Put simply, deploying multiple public DNS roots would raise a very strong possibility that users of different ISPs who click on the same link on a web page could end up at different destinations, against the will of the web page designers.


(For some concrete examples of potential failures and instabilities that would likely result from alternative roots prevalently used on the public Internet, see the Internet Draft "Alt-Roots, Alt-TLDs" (K. Crispin May 2001).

In the face of the destabilizing consequences of alternative roots, as articulated by the IAB and others, ICANN's prime directive of preserving the stability of the Internet and DNS requires an unwavering commitment to promote the continued prevalence of a single authoritative root for the public DNS. Any other course of action would be irresponsible.

2. The Public Trust in Coordinated Assignment Functions

The Internet's proper operation requires assignment of unique values to various identifiers for different computers or services on the Internet. To be effective, these assigned values must be made broadly available and their significance must be respected by the many people responsible for the Internet's operation. For example, every computer on the public Internet is assigned unique IP address; this address is made known to routers throughout the Internet to cause TCP/IP packets with that destination address to be routed to the intended computer. Without common agreement to respect the assignment, the Internet would not reliably route communications to their intended destinations.

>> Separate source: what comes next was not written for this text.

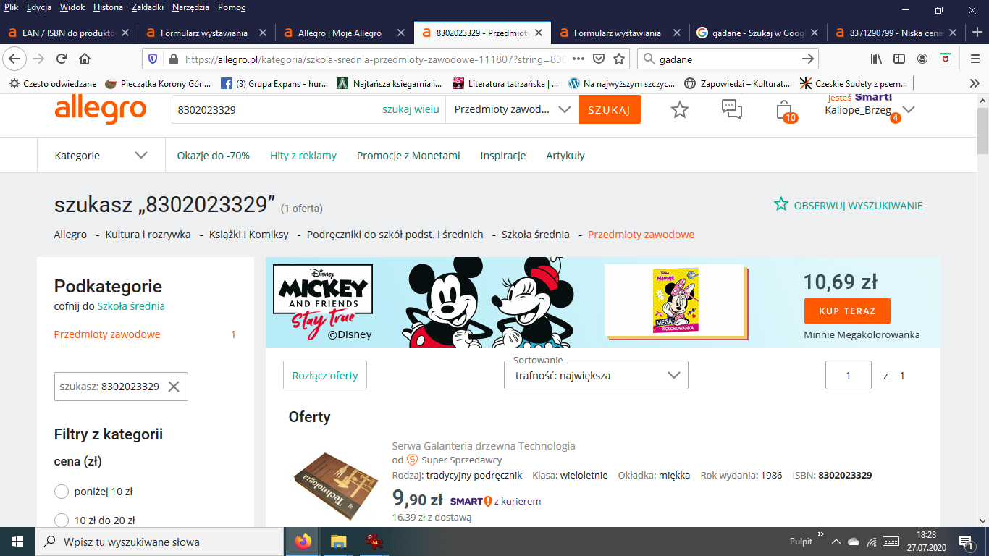Open Firefox from the Windows taskbar
This screenshot has width=989, height=556.
303,541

Beginnings to 1998: Central Coordination as a Public Trust

From the very beginnings of the Internet, the technical community has recognized the need for central coordination of the unique assignment of the values of identifiers. The Internet Assigned Numbers Authority (the IANA, now operated by ICANN) was created to fill this need; it now makes assignments of unique values for approximately 120 different identifier types. This responsibility has always been understood to be a public trust, and the IANA long ago adopted the motto: "Dedicated to preserving the central coordinating functions of the global Internet for the public good."

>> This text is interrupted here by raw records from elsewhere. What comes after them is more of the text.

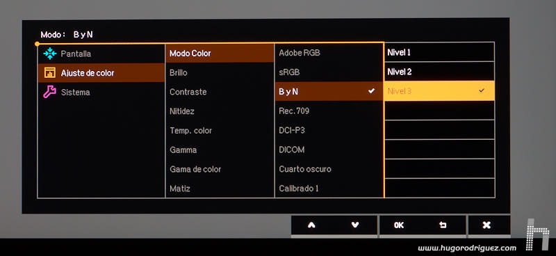This screenshot has height=256, width=556.
Task: Click the Pantalla snowflake icon
Action: click(x=49, y=54)
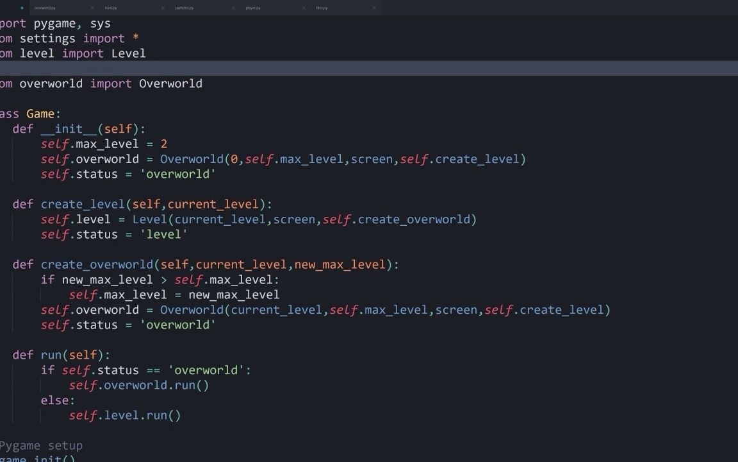Click the unsaved-changes dot on overworld.py tab
Image resolution: width=738 pixels, height=462 pixels.
[21, 8]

The most commonly known of the Internet's uniquely assigned identifiers, of course, are domain names. From the time the DNS was deployed, the Internet community made the IANA "responsible for the overall coordination and management of the Domain Name System (DNS), and especially the delegation of portions of the name space called top-level domains." RFC 1591, "Domain Name System Structure and Delegation" (J. Postel Mar. 1994). As in its other assignment responsibilities, the IANA's role is to act in the public interest and neutrally, and without proprietary motives.

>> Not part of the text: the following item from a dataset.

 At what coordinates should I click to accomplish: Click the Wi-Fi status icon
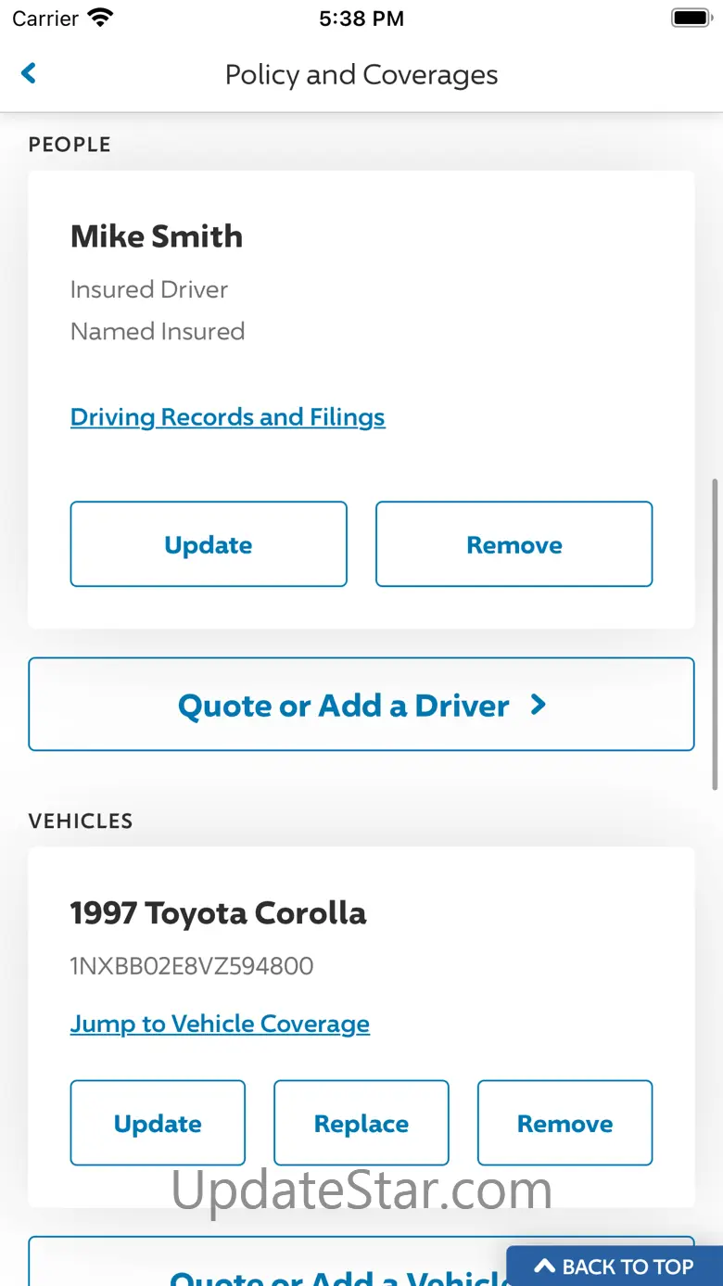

Competition as a Value Guiding the Internet's Technical Management

In the Internet's early years, day-to-day registration activities for domain names were done (with the limited exceptions) by a single company (first SRI and later Network Solutions) under the IANA's guidance.

By the mid-1990s, however, the growth and increasing commercialization of the Internet led the U.S. Government's Green2 and White3 Papers to note the emergence of "widespread dissatisfaction about the absence of competition in domain name registration." This dissatisfaction prompted the Green and White Papers to include the promotion of competition in registration services as one of the four values (stability; competition; private, bottom-up coordination; and representation) that should guide the Internet's technical management. Both documents made clear that, of these four values, preservation of stability was to be paramount.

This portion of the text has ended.